Rhizome Experiment, Fall 2015

Truth of Online Personalities in Gaming

     In virtual worlds people often act very differently than they do in real life. Chloë discusses Coming of Age in Second Life by Tom Boellstorff in which the author explains how in his experiences he came across many such cases. One of the woman he interacted with used the avatar of a young girl in the game world. When he conversed with her, however, he found that “in the actual world she was a mother with two children” (Boellstorff 109). Because she was pretending to be someone else on the game, some may be led to believe that her online persona is “fake”, but Boellstorff suggests that this identity of a child is just an underlying piece of her personality that cannot be revealed in the real world because of cultural norms. This tends to happen often in virtual worlds, because online avatars are anonymous, so no one that users encounter in the real world will ever know who they are or what they do in the online one, and vice versa. Their personas online thus have no “true” consequences. 

    The virtual persona can influence the real one. Theresa discusses this phenomenon in "What is Self?". In fact, there are some cases where a user's persona in the virtual world becomes more real to them than who they are in the real world. In these situations, sometimes the person will make changes in their actual lives to make them happier. Pavia, a person with a female avatar who Boellstorff encounters online in Second Life, is a person who enjoyed their online personality more than their real one. As Boellstorff talked to Pavia, he discovered that Pavia was actually a transexual male using a female avatar. To Boellstorff, the most interesting part of the experience was how Pavia found out about his transsexuality. When he created the persona of Pavia he “created something new in [him]self that [he] never realized was there before” (Boellstorff 138). As Pavia interacted with the virtual world his virtual identity began to emerge in his non-virtual life. “Pavia started coming out in the real world. [he] became her, she became [him]” (Boellstorff 138).

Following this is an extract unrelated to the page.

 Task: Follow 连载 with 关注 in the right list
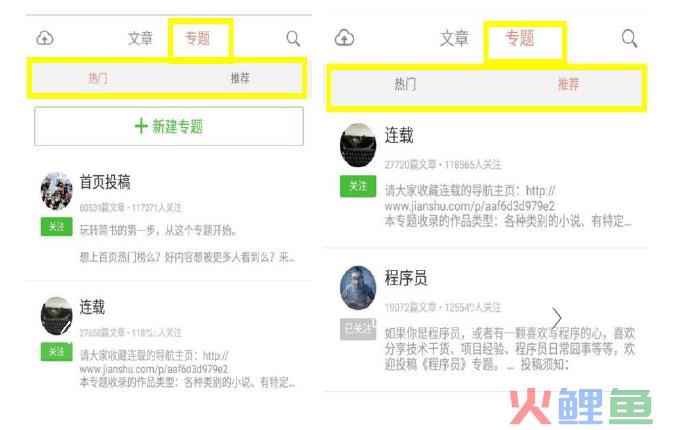(358, 186)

    The stories that Boellstorff encountered such as those of the mother and Pavia illustrate that personalities used in virtual environments can actually be a projection of what the person thinks is their true personality. Sometimes, as in the case of Pavia, it can even cause a person to come to the realization that some parts of their personality in the real world are false and they can alter their real life personality so it becomes more similar to what they feel is their true personality, or that which they use in the virtual environment.


Boellstorff, Tom. Coming of Age in Second Life: An Anthropologist Explores the Virtually     Human. Princeton: Princeton UP, 2008. Print.